GhostShard: Ownership Fragmentation as a Privacy Primitive for the Post-Pectra EVM
I would appreciate feedback and critique on a privacy architecture I have been exploring called GhostShard.
Paper:
Implementation:
https://github.com/giantgun/ghost-shard-protocol
The implementation is an unaudited research prototype.
Motivation
Most privacy systems on Ethereum focus on reducing visibility.
Examples include:
Shielded state systems
Private transaction protocols
Confidential balances
Encrypted execution
Mixer-based approaches
While these systems differ substantially, they often share a common objective: conceal information from observers.

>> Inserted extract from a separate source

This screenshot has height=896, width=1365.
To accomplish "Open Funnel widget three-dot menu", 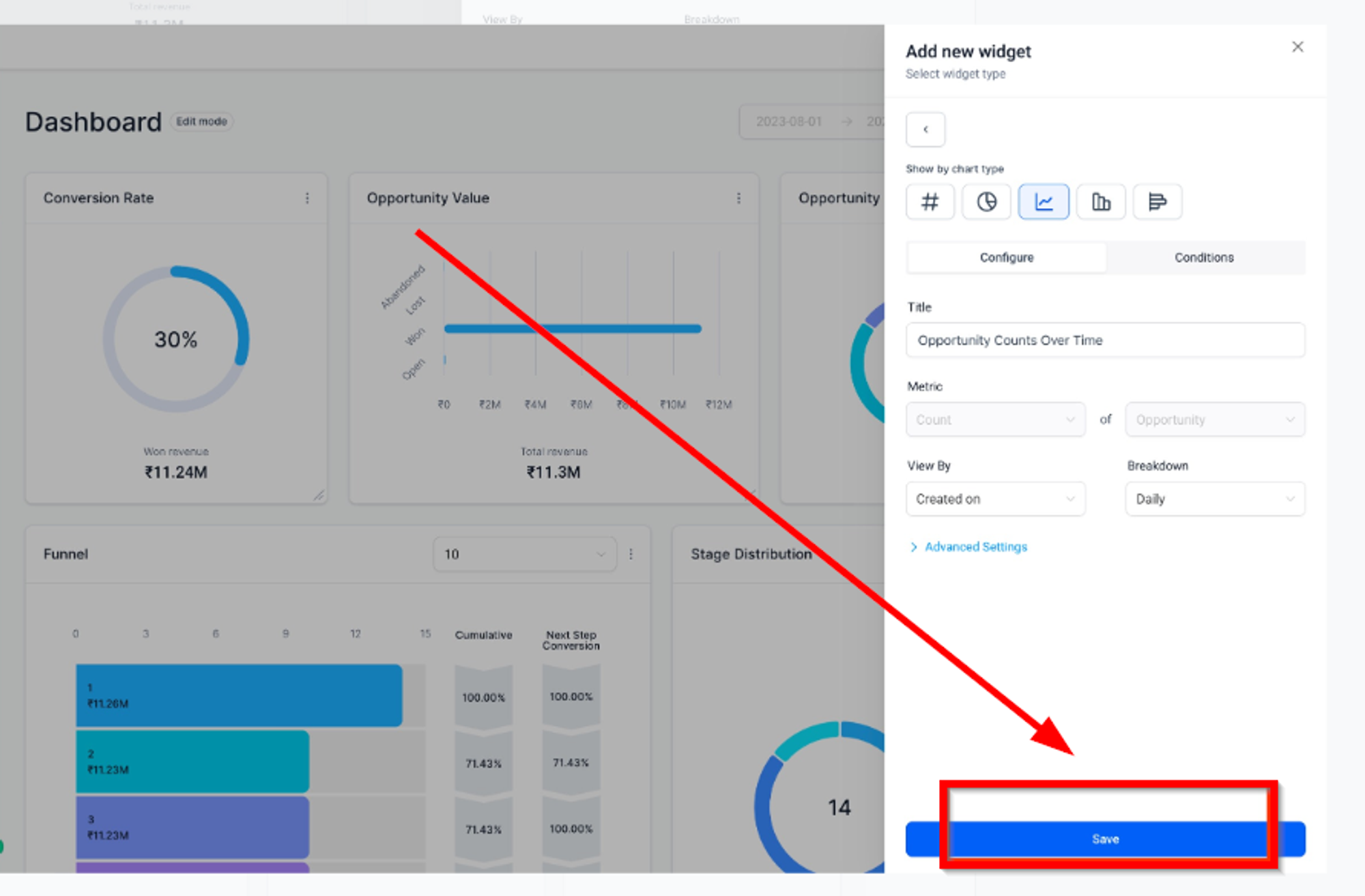I will tap(631, 554).
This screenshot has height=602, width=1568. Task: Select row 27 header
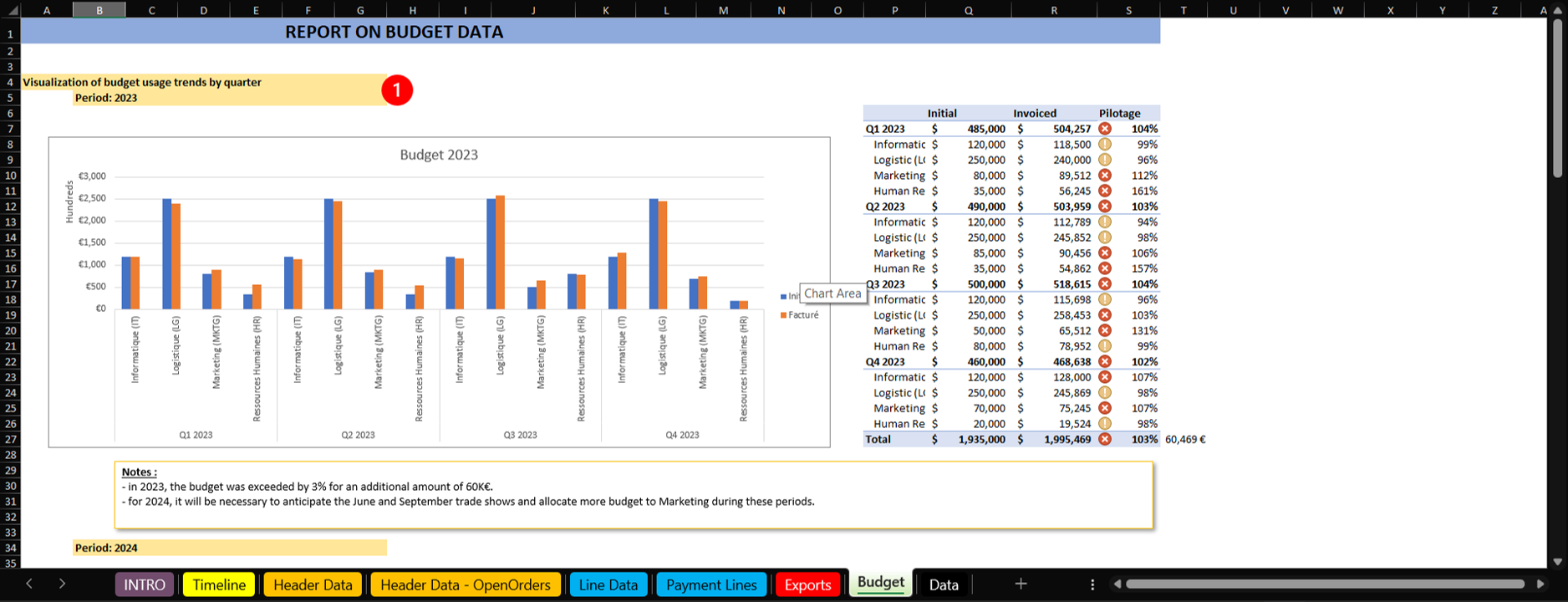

GhostShard explores a different hypothesis:
Privacy loss may be better understood as successful ownership reconstruction rather than simple information exposure.
An observer rarely acts on raw blockchain data directly.
Instead, they observe signals and attempt to reconstruct hidden structures:
Transactions
→ Ownership
→ Identity
→ Relationships
→ Behavioral Patterns
From this perspective, privacy loss occurs when reconstruction succeeds.
This raises a question:
Can privacy be improved by disrupting ownership reconstruction itself rather than primarily hiding information?
Observation
Bitcoin derives much of its practical privacy from ownership fragmentation.
Assets are distributed across many independent outputs rather than accumulated under a persistent account.
Ethereum’s account model naturally produces the opposite effect.
Over time, assets, governance participation, social identity, application interactions, and transaction history accumulate under a persistent address.
This persistent attribution surface enables increasingly accurate ownership reconstruction.
Many higher-order inferences emerge from that persistence.
GhostShard
GhostShard investigates whether recent EVM developments make ownership fragmentation practical within the account model.
The architecture combines:
ERC-5564 stealth addresses for private ownership reception
EIP-7702 delegated execution for programmable EOA behavior
Disposable ownership fragments (“shards”)
Many-to-many transaction construction
Selective disclosure mechanisms
Rather than maintaining ownership within a persistent account, ownership is decomposed into disposable stealth accounts.
Each spend consumes ownership fragments and creates new fragments.
Over time, ownership continuity becomes increasingly difficult to establish.
The protocol does not attempt to hide that assets exist.
It does not attempt to hide that transfers occur.
Instead, it attempts to make ownership reconstruction fail.
Research Question
The central research question is:
Is ownership fragmentation itself a meaningful privacy primitive?
More specifically:
Can privacy emerge from ownership topology rather than hidden state?
Can ownership reconstruction be disrupted without requiring shielded balances?
Can privacy be achieved while preserving standard EVM assets and composability?
Can selective disclosure coexist with ownership fragmentation?
Privacy as Reconstruction Resistance
One perspective that emerged during development is that privacy systems might be evaluated according to which reconstruction pathways they disrupt.
Examples:
Identity reconstruction
Ownership reconstruction
Relationship reconstruction
Behavioral reconstruction
Association reconstruction
Ownership appears particularly important because many higher-order reconstructions depend upon persistent ownership structures.
If ownership continuity becomes difficult to establish, many downstream inferences may become more expensive or less reliable.
I am interested in whether others find this framing useful.
UX Hypothesis
A second hypothesis is that privacy adoption may ultimately be constrained more by user behavior than by cryptography.
Many privacy systems require users to consciously perform privacy-preserving actions:
Enter a privacy pool
Bridge into a privacy domain
Maintain anonymity discipline
Avoid mistakes when exiting
In practice, privacy becomes something users must continuously remember to do.
GhostShard explores the opposite direction:
Can privacy emerge from ordinary usage patterns rather than explicit privacy actions?
If ownership fragmentation is built into the ownership model itself, privacy may become a default consequence of participation rather than a specialized activity.
Open Questions
I would greatly appreciate feedback on any of the following:
Is ownership fragmentation a meaningful privacy primitive independent of shielded-state approaches?
Are there existing systems that explore similar ownership-topology models?
What are the strongest graph-analysis attacks against this architecture?
How should privacy be measured in systems focused on reconstruction resistance?
Does ownership fragmentation meaningfully disrupt higher-order inference (identity, relationship, behavioral reconstruction)?
What are the most important security assumptions introduced by EIP-7702-based designs?
Are there protocol-level improvements that could make this design space more viable?
I welcome criticism, attack analyses, and alternative perspectives.